McQueen outlines state intervention plans for 21 Memphis schools

PHOTO: TN.gov
Candice McQueen has been Tennessee's education commissioner since 2015 and oversaw the restructure of its school improvement model in 2017.

Tennessee Education Commissioner Candice McQueen has identified 21 Memphis schools in need of state intervention after months of school visits and talks with top leaders in Shelby County Schools.

In its first intervention plan under the state’s new school improvement model, the Department of Education has placed American Way Middle School on track either for state takeover by the Achievement School District or conversion to a charter school by Shelby County Schools.

The state also is recommending closure of Hawkins Mill Elementary School.

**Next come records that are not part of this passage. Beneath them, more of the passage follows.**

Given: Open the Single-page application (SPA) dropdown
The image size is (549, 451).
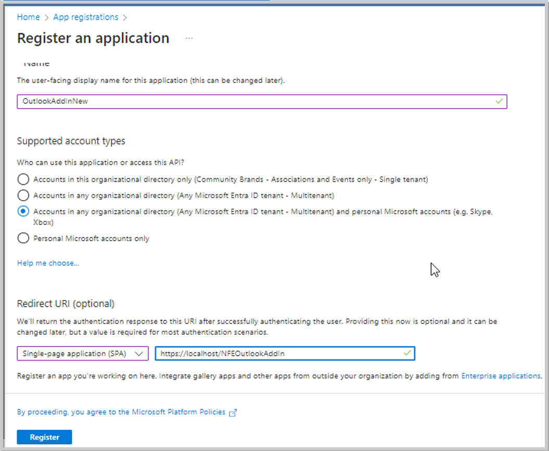Looking at the screenshot, I should click(82, 353).
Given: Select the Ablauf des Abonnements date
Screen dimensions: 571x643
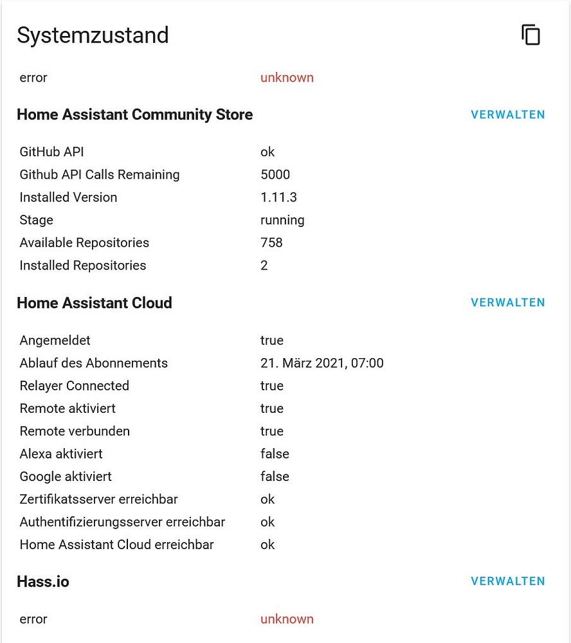Looking at the screenshot, I should pyautogui.click(x=322, y=363).
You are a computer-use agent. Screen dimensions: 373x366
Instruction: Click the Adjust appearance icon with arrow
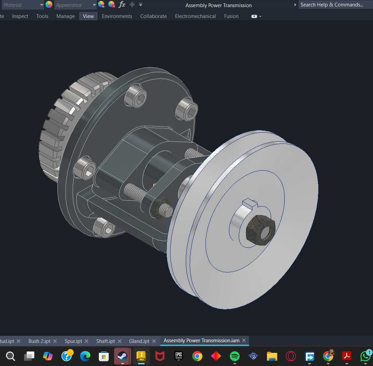(102, 4)
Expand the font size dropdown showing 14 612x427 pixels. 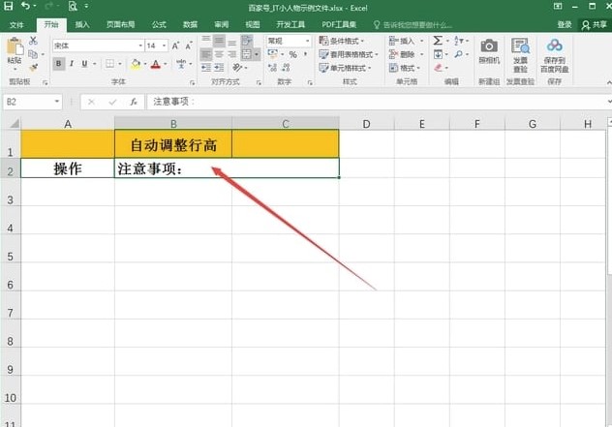(x=163, y=46)
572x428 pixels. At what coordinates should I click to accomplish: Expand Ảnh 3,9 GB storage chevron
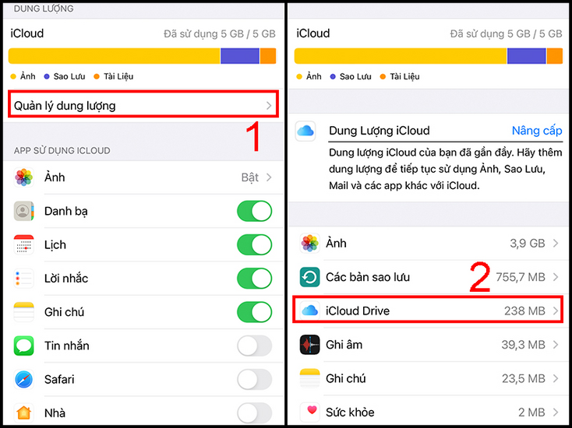click(x=556, y=244)
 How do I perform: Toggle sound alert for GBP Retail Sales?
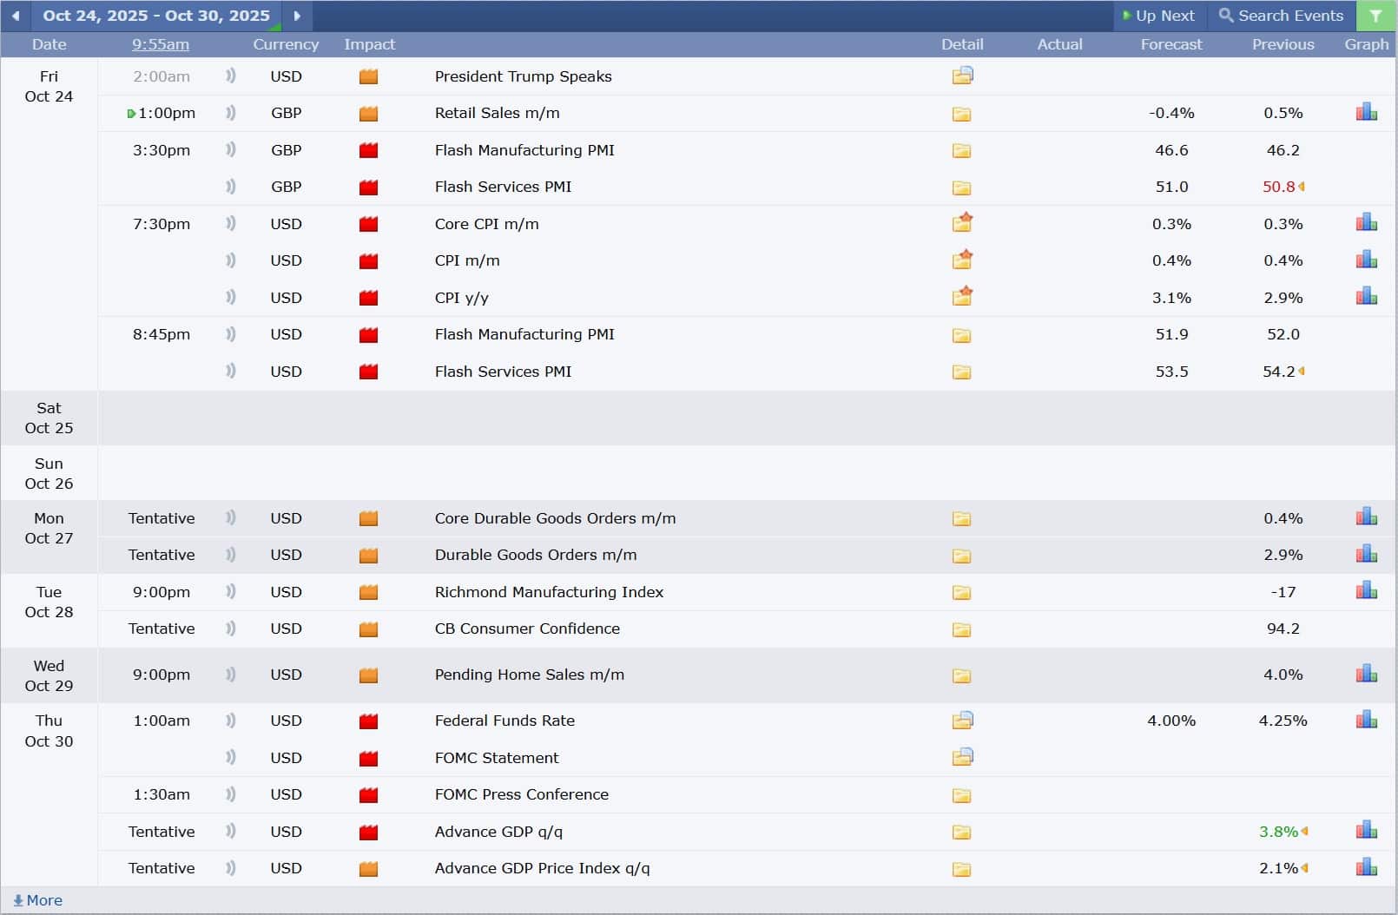click(231, 113)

And 19 other low-performing schools would stay under local control, with the state actively monitoring their progress or collaborating with the district to design improvement plans. Fourteen are already part of the Innovation Zone, the Memphis district’s highly regarded turnaround program now in its sixth year.

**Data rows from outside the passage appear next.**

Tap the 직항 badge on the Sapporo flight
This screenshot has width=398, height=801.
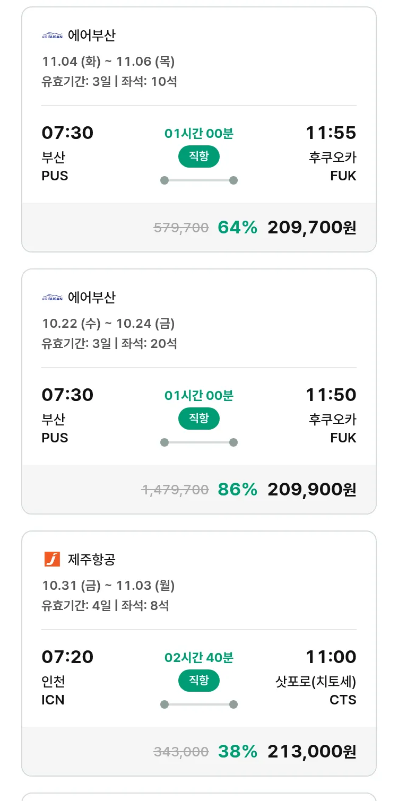click(198, 681)
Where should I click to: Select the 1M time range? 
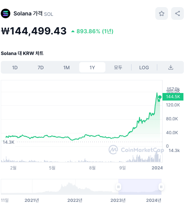[x=67, y=68]
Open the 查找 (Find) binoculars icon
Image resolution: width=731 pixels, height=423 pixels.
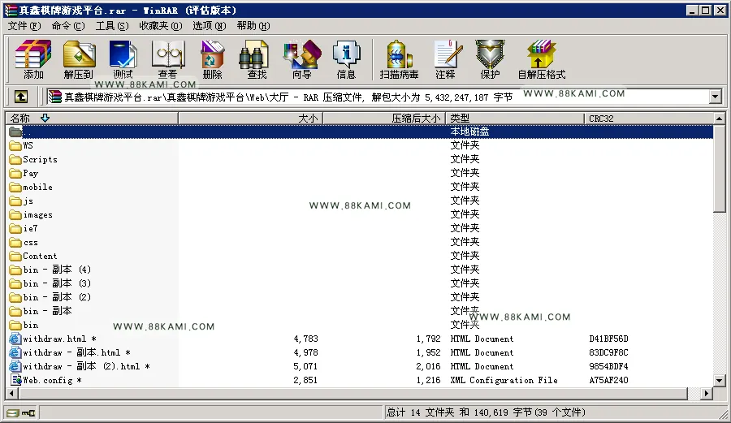point(256,59)
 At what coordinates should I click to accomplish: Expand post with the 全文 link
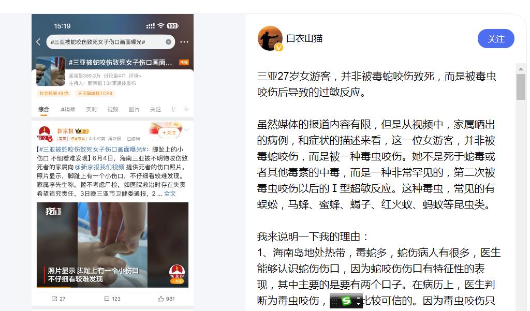(x=170, y=194)
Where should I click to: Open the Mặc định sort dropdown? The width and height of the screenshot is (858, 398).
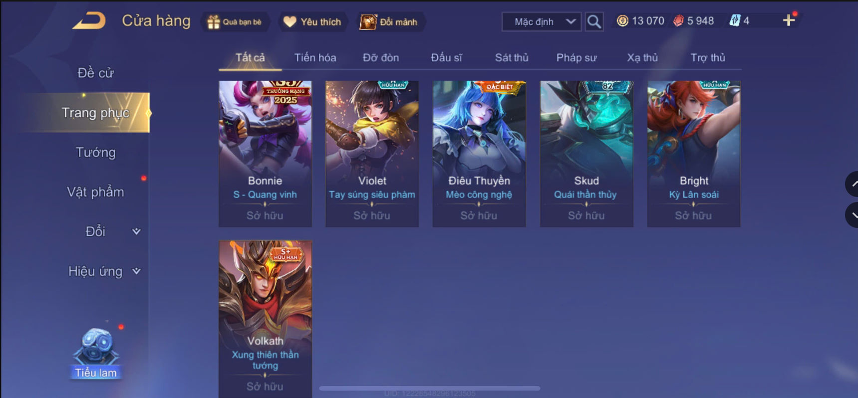click(x=542, y=22)
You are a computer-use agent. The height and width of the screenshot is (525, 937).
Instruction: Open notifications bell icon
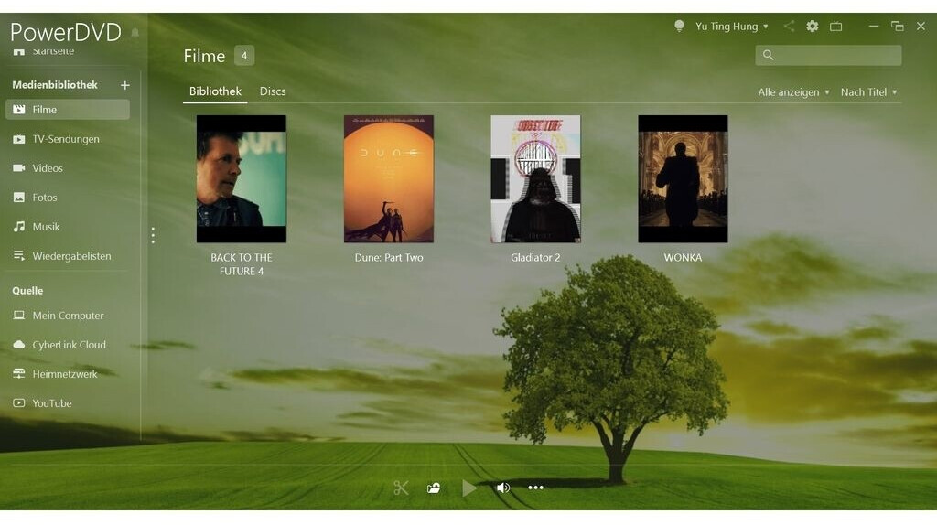(x=135, y=33)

McQueen outlined the “intervention tracks” for all 21 Memphis schools in a Feb. 5 letter to Superintendent Dorsey Hopson that was obtained by Chalkbeat.

Almost all of the schools are expected to make this fall’s “priority list” of Tennessee’s 5 percent of lowest-performing schools. McQueen said the intervention tracks will be reassessed at that time.

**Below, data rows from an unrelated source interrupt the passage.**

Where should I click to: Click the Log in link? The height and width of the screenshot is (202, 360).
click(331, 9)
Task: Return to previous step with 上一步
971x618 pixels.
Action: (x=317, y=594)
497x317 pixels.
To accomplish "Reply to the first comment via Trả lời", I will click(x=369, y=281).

McQueen’s letter offers the first look at how the state is pursuing turnaround plans under its new tiered model of school improvement, which is launching this year in response to a new federal education law.

The commissioner also sent letters outlining intervention tracks to superintendents in Nashville, Chattanooga, Knoxville, and Jackson, all of which are home to priority schools.

Under its new model, Tennessee is seeking to collaborate more with local districts to develop improvement plans, instead of just taking over struggling schools and assigning them to charter operators under the oversight of the state-run Achievement School District. However, the ASD, which now oversees 29 Memphis schools, remains an intervention of last resort.

McQueen identified the following eight schools to undergo a “rigorous school improvement planning process,” in collaboration between the state and Shelby County Schools. Any resulting interventions will be led by the local district.

  • A.B. Hill Elementary
  • A. Maceo Walker Middle
  • Douglass High
  • Georgian Hills Middle
  • Grandview Heights Middle
  • Holmes Road Elementary
  • LaRose Elementary
  • Sheffield Elementary
  • Wooddale High

These next six iZone schools must work with the state “to ensure that (their) plan for intervention is appropriate based on identified need and level of evidence.”

  • Sheffield Elementary
  • Raleigh-Egypt High
  • Lucie E. Campbell Elementary
  • Melrose High
  • Sherwood Middle
  • Westwood High

The five schools below will continue their current intervention plan within the iZone and must provide progress reports to the state:

  • Hamilton High
  • Riverview Middle
  • Geeter Middle
  • Magnolia Elementary
  • Trezevant High

The school board is expected to discuss the state’s plan during its work session next Tuesday. And if early reaction from board member Stephanie Love is any indication, the discussion will be robust.

“We have what it takes to improve our schools,” Love told Chalkbeat on Friday. “I think what they need to do is let our educators do the work and not put them in the situation where they don’t know what will happen from year to year.”

Among questions expected to be raised is whether McQueen’s recommendation to close Hawkins Mill can be carried out without school board approval, since her letter says that schools on the most rigorous intervention track “will implement a specific intervention as determined by the Commissioner.”

Another question is why the state’s plan includes three schools — Douglass High, Sherwood Middle, and Lucie E. Campbell Elementary — that improved enough last year to move off of the state’s warning list of the 10 percent of lowest-performing schools.